:: Document source
11 Par ce mot donc, le divin Maître ne faisait pas allusion aux empêchements physiques de contracter mariage, mais à la résolution spirituelle d'une libre volonté de s'abstenir pour toujours du mariage et des plaisirs du corps. En faisant cette comparaison entre ceux qui ont décrété spontanément ce renoncement et ceux qui, du fait de la nature ou de la violence des hommes, sont forcés d'y renoncer, le divin Rédempteur ne nous enseigne-t-il pas qu'en vérité la chasteté, pour être réellement parfaite, doit être perpétuelle ?


La virginité est avant tout don total de soi à Dieu.

12 De plus — comme l'ont enseigné très clairement les saints Pères et Docteurs de l'Eglise, — la virginité ne peut être une vertu chrétienne si nous ne l'embrassons pas « pour le règne des cieux » (Mt 19,12); c'est-à-dire si nous ne prenons pas cette condition de vie pour pouvoir plus facilement nous appliquer aux choses divines ; pour arriver plus sûrement un jour à la béatitude éternelle ; pour pouvoir enfin, plus librement, conduire les autres aussi au règne des cieux en nous y appliquant avec soin.


Les autres motifs pour rester chastes ne sont pas valables pour revendiquer le titre de vierge.
::::
Consigne écrite 1 – Réécrivez les enregistrements de la ligne contenant « 694) label: Cart » jusqu'à la ligne contenant « 500, 354, 506) » incluse, en remplaçant « webpages » par « pages » sans rien modifier d'autre.
:: Données d'entrée
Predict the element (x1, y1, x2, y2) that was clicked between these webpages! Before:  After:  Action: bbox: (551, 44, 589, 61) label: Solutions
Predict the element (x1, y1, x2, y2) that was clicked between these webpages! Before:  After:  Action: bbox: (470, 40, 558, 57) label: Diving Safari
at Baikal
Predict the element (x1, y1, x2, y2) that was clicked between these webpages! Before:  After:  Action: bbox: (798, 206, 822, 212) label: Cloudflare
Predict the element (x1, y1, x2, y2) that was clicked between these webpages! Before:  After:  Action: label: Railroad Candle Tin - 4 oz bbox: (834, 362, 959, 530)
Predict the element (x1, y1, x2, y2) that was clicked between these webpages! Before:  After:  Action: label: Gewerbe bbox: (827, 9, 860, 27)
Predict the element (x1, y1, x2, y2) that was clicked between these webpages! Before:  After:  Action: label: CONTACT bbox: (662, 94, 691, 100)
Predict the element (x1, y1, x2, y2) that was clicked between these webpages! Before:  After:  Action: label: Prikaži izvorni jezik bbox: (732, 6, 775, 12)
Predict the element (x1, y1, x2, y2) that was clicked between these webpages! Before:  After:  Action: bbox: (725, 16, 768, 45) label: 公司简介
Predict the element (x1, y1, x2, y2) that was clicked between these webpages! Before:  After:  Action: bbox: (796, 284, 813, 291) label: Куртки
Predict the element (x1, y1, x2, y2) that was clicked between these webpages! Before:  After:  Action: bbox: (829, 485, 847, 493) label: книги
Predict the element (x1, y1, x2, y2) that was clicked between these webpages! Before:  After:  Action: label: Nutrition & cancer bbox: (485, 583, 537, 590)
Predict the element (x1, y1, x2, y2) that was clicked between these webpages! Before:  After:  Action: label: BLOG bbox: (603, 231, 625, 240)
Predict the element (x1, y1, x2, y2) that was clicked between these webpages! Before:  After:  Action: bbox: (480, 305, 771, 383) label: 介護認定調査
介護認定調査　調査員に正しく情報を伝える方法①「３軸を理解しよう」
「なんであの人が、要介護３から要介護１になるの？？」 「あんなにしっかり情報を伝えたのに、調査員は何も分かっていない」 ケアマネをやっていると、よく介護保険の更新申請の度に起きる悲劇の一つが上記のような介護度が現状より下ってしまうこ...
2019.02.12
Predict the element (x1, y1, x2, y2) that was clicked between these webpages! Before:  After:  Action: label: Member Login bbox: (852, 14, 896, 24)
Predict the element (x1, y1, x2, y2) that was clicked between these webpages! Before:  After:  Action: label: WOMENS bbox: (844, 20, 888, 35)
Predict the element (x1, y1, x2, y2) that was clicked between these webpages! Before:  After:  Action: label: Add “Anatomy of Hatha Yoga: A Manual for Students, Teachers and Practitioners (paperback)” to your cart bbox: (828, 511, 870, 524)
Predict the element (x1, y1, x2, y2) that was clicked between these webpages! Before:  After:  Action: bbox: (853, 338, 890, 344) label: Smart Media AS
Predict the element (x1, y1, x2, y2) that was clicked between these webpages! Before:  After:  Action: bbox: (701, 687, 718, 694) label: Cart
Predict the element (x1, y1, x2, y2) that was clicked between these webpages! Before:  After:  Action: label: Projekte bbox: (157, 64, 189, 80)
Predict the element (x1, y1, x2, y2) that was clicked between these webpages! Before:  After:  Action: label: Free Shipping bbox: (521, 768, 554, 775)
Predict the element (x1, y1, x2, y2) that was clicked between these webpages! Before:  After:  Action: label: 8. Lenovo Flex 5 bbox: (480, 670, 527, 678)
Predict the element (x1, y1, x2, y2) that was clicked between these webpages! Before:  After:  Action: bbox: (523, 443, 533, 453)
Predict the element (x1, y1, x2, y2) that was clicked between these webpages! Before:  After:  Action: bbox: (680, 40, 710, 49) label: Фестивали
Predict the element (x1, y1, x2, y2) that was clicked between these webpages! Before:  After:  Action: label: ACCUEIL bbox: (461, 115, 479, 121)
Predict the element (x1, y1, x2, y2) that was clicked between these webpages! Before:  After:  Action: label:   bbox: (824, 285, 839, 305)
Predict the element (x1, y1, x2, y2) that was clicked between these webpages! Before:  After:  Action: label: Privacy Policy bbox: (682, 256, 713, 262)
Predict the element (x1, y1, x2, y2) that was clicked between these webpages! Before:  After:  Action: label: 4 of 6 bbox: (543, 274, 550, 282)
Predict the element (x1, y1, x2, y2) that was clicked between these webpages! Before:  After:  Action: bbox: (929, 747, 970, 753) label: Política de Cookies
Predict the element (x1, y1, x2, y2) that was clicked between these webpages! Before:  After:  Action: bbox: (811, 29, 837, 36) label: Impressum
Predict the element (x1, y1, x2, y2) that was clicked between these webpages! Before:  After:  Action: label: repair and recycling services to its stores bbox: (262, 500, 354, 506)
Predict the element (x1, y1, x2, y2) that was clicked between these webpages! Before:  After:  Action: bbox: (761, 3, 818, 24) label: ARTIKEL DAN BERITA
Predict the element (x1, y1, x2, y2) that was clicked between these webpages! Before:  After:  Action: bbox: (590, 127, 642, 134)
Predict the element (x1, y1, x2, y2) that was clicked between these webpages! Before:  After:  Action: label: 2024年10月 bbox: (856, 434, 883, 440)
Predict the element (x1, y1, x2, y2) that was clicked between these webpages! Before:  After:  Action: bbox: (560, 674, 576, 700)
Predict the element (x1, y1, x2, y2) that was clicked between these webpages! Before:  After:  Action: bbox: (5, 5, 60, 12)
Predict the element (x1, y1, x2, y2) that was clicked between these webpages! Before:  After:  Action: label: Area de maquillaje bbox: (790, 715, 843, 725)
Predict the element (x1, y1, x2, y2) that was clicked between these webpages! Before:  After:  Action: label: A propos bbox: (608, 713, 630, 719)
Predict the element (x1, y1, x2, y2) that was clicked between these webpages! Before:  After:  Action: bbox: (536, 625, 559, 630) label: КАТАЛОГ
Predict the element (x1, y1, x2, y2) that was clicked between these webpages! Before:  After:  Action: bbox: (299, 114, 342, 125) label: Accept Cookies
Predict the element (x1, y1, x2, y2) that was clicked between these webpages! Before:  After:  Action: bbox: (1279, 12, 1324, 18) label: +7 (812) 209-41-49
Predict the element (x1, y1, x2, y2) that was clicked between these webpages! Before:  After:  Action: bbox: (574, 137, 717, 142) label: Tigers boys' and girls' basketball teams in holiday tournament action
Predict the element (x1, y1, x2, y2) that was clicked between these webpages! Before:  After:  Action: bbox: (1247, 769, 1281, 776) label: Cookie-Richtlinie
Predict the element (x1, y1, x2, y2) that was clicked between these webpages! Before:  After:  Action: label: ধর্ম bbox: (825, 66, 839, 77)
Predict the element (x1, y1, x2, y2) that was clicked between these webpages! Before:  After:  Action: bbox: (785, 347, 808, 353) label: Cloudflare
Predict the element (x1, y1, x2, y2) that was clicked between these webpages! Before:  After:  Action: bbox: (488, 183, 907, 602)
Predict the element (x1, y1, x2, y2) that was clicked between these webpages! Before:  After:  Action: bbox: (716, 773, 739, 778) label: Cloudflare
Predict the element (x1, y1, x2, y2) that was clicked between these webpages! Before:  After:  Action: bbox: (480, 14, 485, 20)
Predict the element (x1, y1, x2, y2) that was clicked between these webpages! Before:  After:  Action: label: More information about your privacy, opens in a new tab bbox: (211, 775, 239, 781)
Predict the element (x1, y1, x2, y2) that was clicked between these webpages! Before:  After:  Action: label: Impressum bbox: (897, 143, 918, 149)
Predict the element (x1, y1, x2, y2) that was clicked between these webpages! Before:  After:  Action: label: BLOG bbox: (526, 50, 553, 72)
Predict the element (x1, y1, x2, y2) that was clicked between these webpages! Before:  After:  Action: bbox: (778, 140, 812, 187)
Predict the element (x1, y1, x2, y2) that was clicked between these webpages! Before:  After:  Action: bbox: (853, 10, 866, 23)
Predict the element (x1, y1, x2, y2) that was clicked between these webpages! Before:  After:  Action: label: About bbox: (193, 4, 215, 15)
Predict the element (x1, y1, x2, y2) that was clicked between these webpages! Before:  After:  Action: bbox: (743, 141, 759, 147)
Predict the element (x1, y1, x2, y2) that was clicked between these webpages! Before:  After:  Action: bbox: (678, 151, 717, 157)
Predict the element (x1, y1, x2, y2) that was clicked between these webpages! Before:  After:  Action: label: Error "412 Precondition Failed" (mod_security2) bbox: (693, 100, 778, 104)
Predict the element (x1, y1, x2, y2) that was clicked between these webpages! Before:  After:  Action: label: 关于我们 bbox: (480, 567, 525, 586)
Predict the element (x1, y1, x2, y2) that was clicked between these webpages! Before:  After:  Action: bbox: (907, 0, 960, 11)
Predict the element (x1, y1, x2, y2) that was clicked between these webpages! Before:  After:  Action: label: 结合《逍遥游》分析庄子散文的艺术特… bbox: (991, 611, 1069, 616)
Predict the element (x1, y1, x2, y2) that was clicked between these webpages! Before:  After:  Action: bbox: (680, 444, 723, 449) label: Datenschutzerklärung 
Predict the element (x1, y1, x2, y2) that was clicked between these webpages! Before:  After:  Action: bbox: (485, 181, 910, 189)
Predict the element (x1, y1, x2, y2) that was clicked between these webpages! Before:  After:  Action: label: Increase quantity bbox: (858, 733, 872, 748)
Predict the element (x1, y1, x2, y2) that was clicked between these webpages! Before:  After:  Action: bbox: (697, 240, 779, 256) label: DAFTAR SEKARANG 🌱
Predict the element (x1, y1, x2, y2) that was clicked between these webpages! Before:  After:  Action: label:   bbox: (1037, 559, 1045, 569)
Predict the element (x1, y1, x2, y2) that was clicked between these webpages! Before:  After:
::::
Consigne écrite 2 – Selon le paragraphe 12 du texte sur la virginité, pour quelles fins faut-il prendre cette condition de vie ? Énumérez-les toutes.

Résultat de l'exercice 1 –
Predict the element (x1, y1, x2, y2) that was clicked between these pages! Before:  After:  Action: bbox: (701, 687, 718, 694) label: Cart
Predict the element (x1, y1, x2, y2) that was clicked between these pages! Before:  After:  Action: label: Projekte bbox: (157, 64, 189, 80)
Predict the element (x1, y1, x2, y2) that was clicked between these pages! Before:  After:  Action: label: Free Shipping bbox: (521, 768, 554, 775)
Predict the element (x1, y1, x2, y2) that was clicked between these pages! Before:  After:  Action: label: 8. Lenovo Flex 5 bbox: (480, 670, 527, 678)
Predict the element (x1, y1, x2, y2) that was clicked between these pages! Before:  After:  Action: bbox: (523, 443, 533, 453)
Predict the element (x1, y1, x2, y2) that was clicked between these pages! Before:  After:  Action: bbox: (680, 40, 710, 49) label: Фестивали
Predict the element (x1, y1, x2, y2) that was clicked between these pages! Before:  After:  Action: label: ACCUEIL bbox: (461, 115, 479, 121)
Predict the element (x1, y1, x2, y2) that was clicked between these pages! Before:  After:  Action: label:   bbox: (824, 285, 839, 305)
Predict the element (x1, y1, x2, y2) that was clicked between these pages! Before:  After:  Action: label: Privacy Policy bbox: (682, 256, 713, 262)
Predict the element (x1, y1, x2, y2) that was clicked between these pages! Before:  After:  Action: label: 4 of 6 bbox: (543, 274, 550, 282)
Predict the element (x1, y1, x2, y2) that was clicked between these pages! Before:  After:  Action: bbox: (929, 747, 970, 753) label: Política de Cookies
Predict the element (x1, y1, x2, y2) that was clicked between these pages! Before:  After:  Action: bbox: (811, 29, 837, 36) label: Impressum
Predict the element (x1, y1, x2, y2) that was clicked between these pages! Before:  After:  Action: label: repair and recycling services to its stores bbox: (262, 500, 354, 506)

Résultat de l'exercice 2 –
- pour pouvoir plus facilement nous appliquer aux choses divines
- pour arriver plus sûrement un jour à la béatitude éternelle
- pour pouvoir enfin, plus librement, conduire les autres aussi au règne des cieux en nous y appliquant avec soin